The Time Traveler's Wife by Audrey Niffenegger | Teen Ink

The Time Traveler's Wife by Audrey Niffenegger

April 10, 2010
By bookcrazy PLATINUM, Rocky Hill, Connecticut
bookcrazy PLATINUM, Rocky Hill, Connecticut
35 articles 0 photos 11 comments

The idea of time travel has always been fascinating stuff. The premise of it is simply captivating. What’s got to be cooler than time travel, right? To be able to travel to the past and future. And maybe go visit Elvis, or go to future and see yourself as an 75-year-old crumbling man/woman. This kind of thing has been out there in sci-fic books for quite a while, but in The Time Traveler’s Wife, there’s a new aspect to it. This time traveling is a disease, specifically Chrono Displacement Disorder, something you have without choice that you can’t have control over. Audrey Niffenegger shows this time traveling as a disadvantage, something always in the way, and in this story--between Henry, the time traveler, and his wife Clare.

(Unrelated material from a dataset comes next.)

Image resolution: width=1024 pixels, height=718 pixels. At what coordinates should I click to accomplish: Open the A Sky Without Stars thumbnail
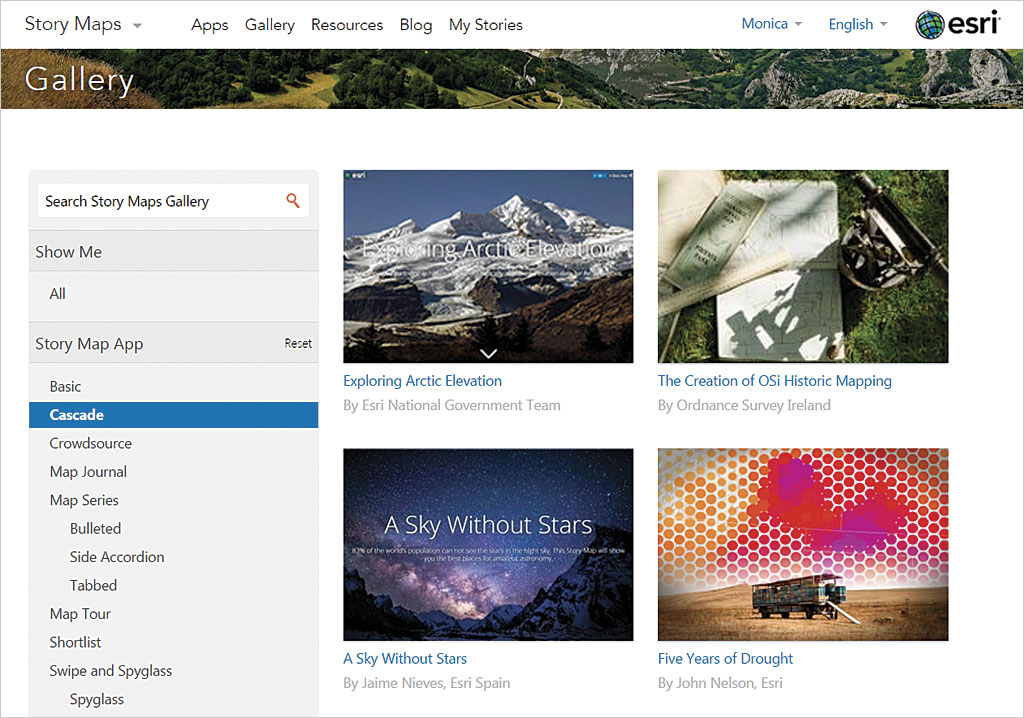pyautogui.click(x=488, y=544)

Even if this story has a sci-fic side to it, it’s mostly centers on how it affects Henry and Clare. It’s hard to explain what it’s about. Henry and Clare have known each other since Clare was six and Henry was thirty-six, and were married when Clare was twenty-three and Henry thirty-one. Doesn’t that just give you a headache? :P Basically, thirty-six-year-old Henry meets Clare in the past when she was six. When Henry is 28, he meets Clare in the present, but doesn’t recognize her because he isn’t 36 yet so he hadn’t experienced that past yet. While Henry vanishes from the present spontaneously, and finds himself naked in some other time period and has to steal for clothing and food, Clare is the one who is always left behind, the one who was wait for Henry to come back. Clare says, “It's hard being left behind. I wait for Henry, not knowing where he is, wondering if he's okay. It's hard to be the one who stays. [...:] Why is love intensified by absence?”

I was totally sucked into the first 100 pages. It was really cool how I got to know Henry and his time traveling skills from Clare at the beginning of the story. It was like I was growing with her, at the early age of six--experiencing what she felt and had gone through.

The writing was great. The switching back and forth in time wasn’t surprisingly confusing. Niffenegger skillfully moves the story forward, even when it jumps to the past every now and then.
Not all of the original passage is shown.